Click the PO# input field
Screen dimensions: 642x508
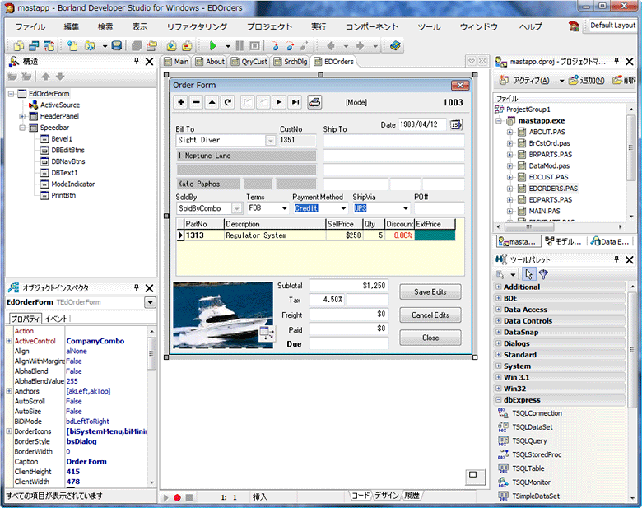pos(439,208)
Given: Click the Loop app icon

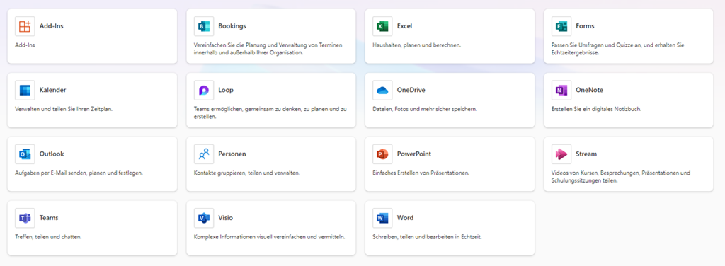Looking at the screenshot, I should [x=204, y=90].
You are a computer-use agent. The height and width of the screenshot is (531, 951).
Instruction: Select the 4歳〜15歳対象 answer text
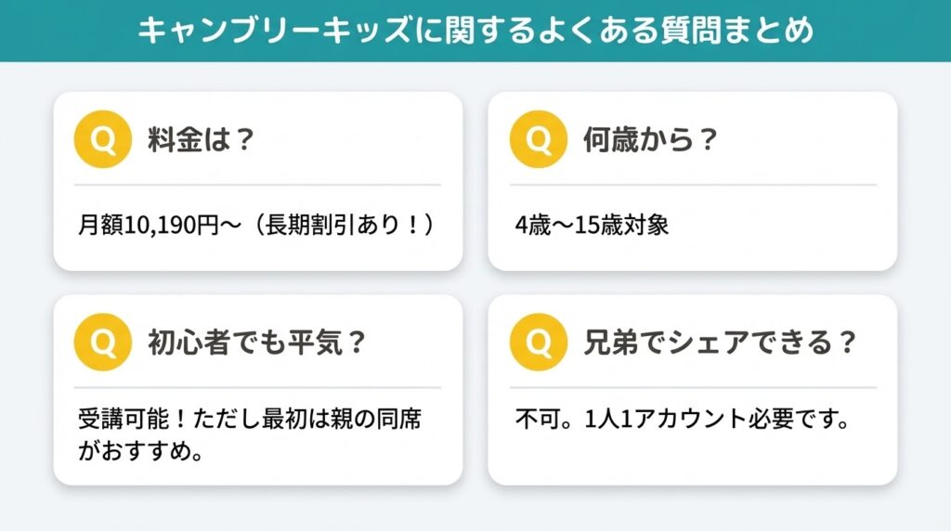point(592,226)
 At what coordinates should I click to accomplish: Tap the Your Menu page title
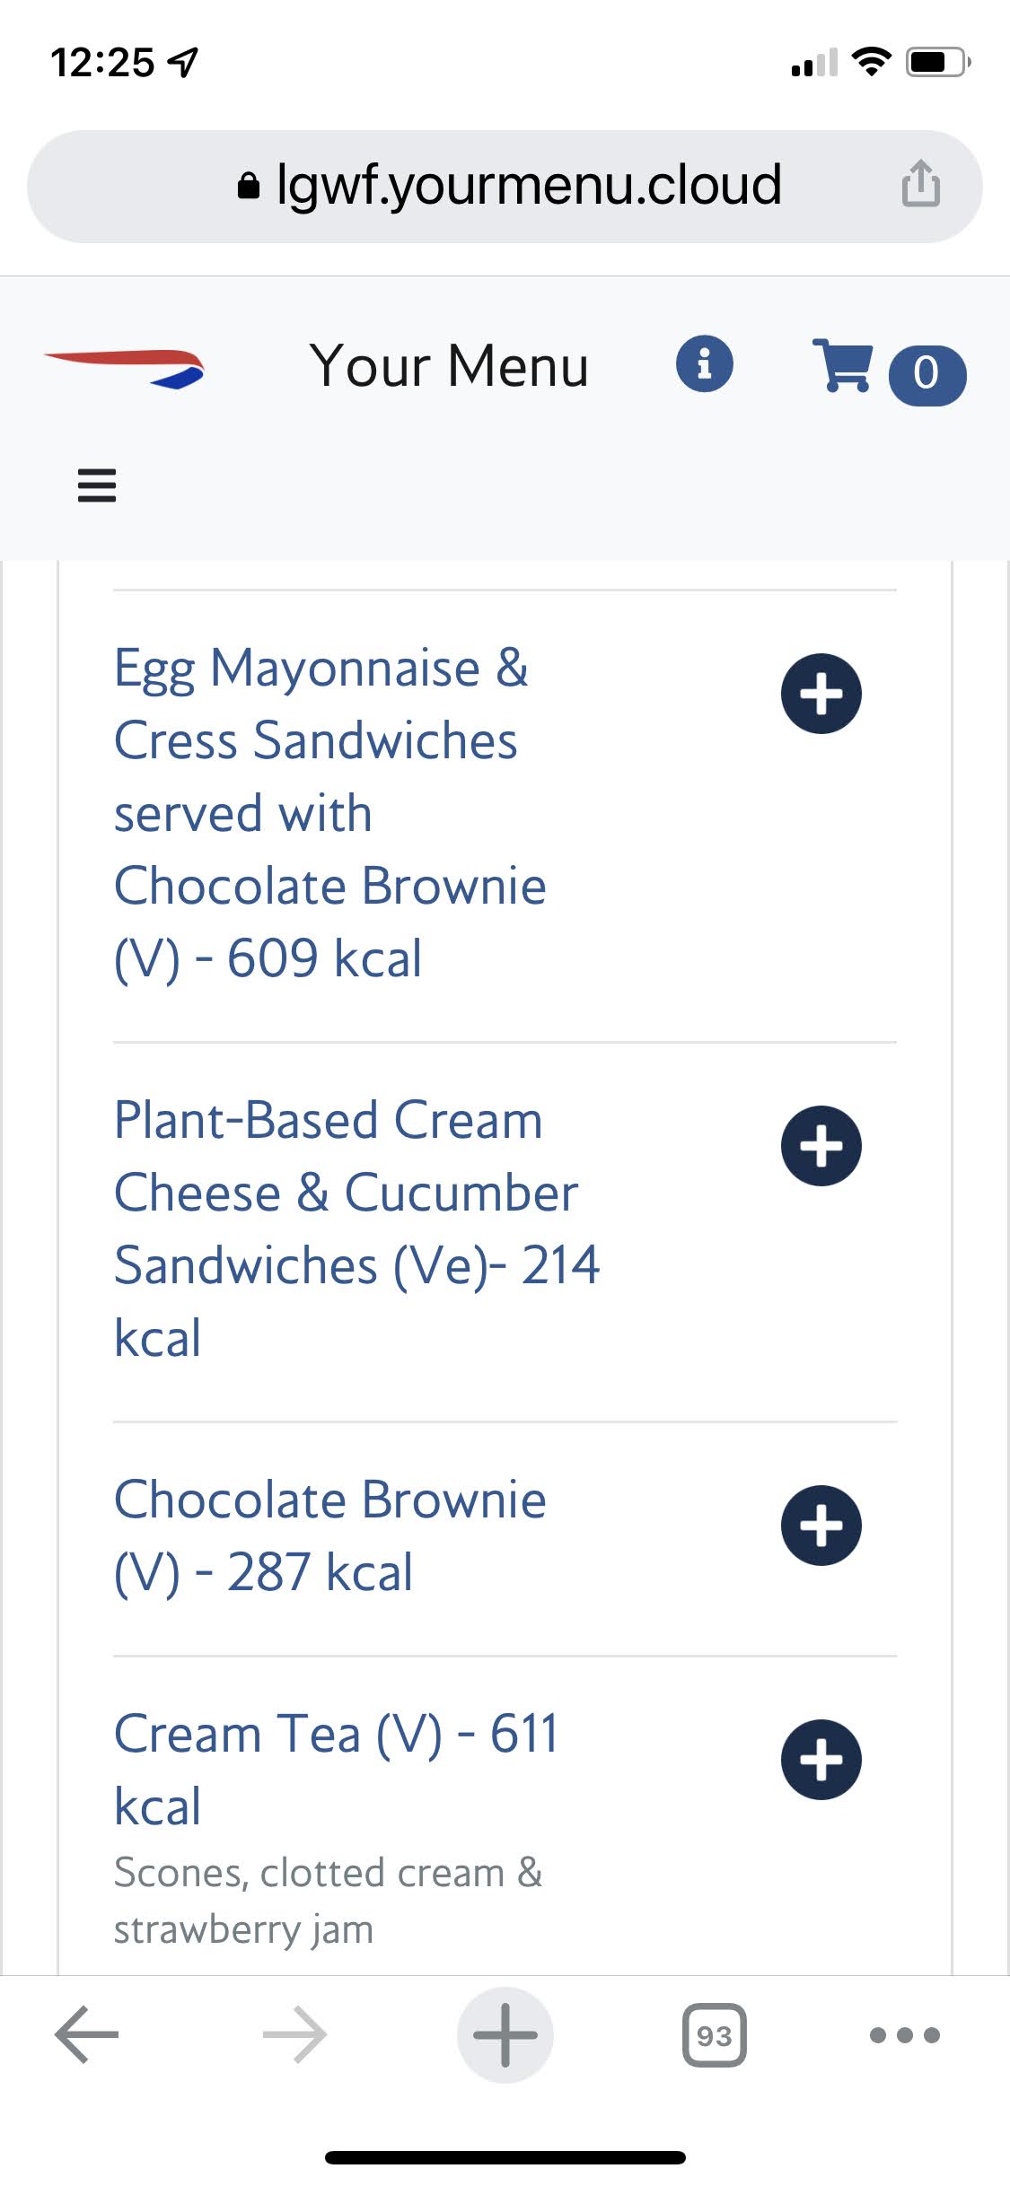coord(449,366)
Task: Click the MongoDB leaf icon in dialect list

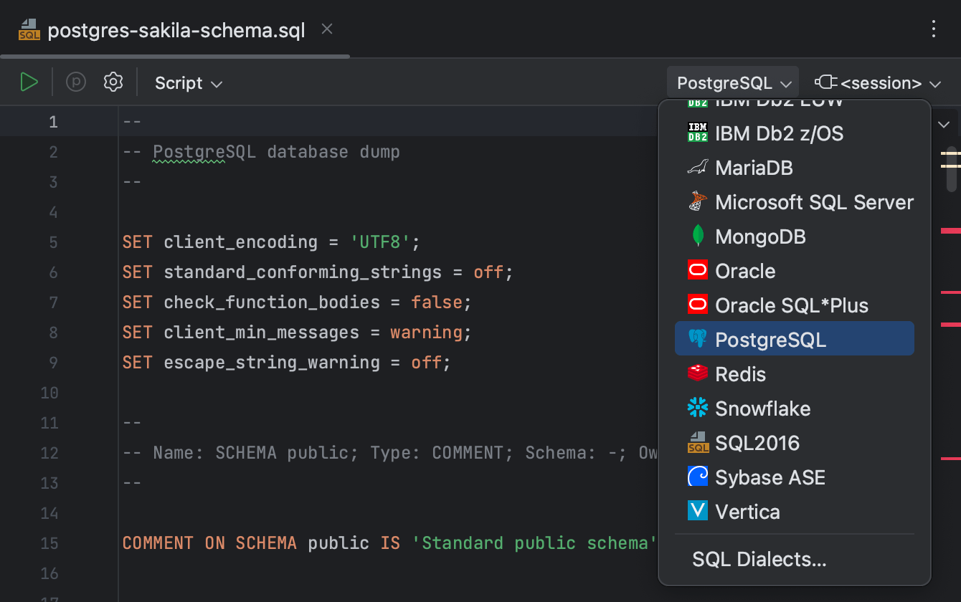Action: [697, 236]
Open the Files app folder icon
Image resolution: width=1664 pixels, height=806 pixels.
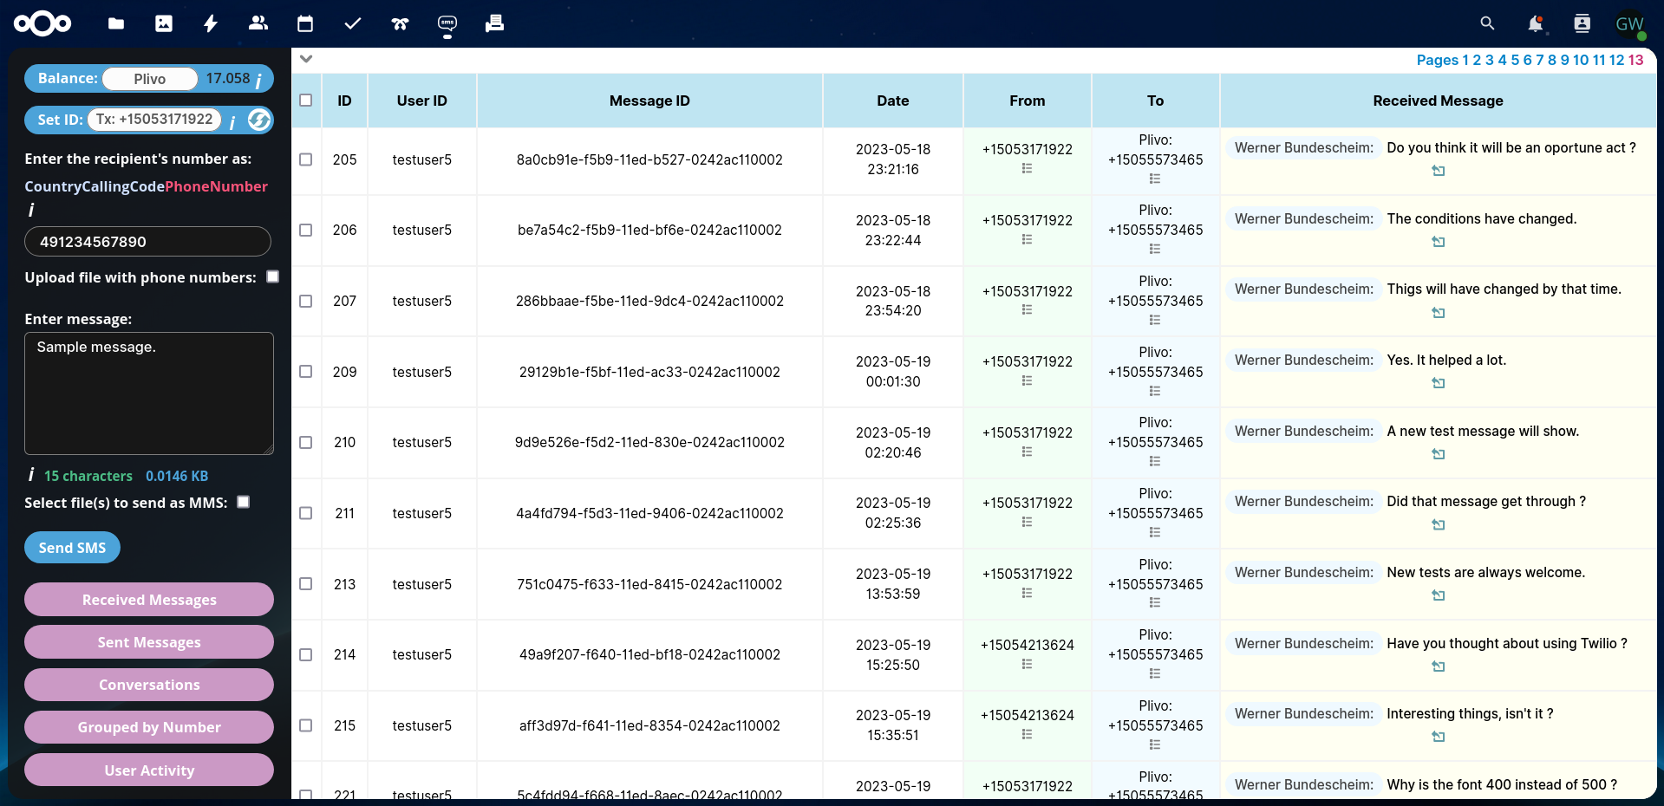pyautogui.click(x=116, y=23)
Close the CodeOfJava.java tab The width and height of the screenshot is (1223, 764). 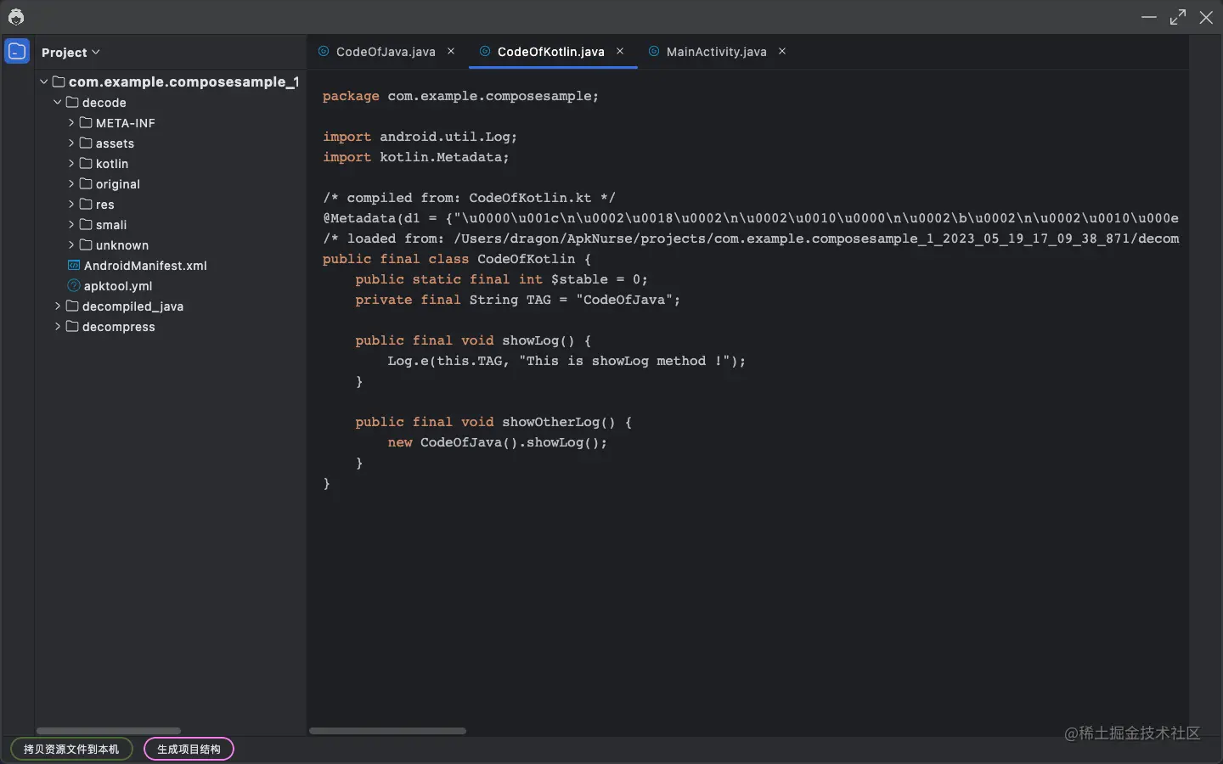(451, 52)
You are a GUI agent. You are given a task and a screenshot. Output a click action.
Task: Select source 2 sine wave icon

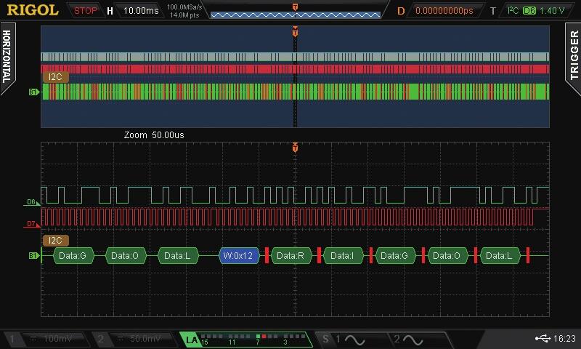(x=408, y=340)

^^^^

__Assignment__. Report every line of the preceding listing where the string "agent" occurs.

__Response__.
You are a computer-use agent. The height and width of the screenshot is (531, 951).
You are a GUI agent. You are given a task and a screenshot. Output a click action.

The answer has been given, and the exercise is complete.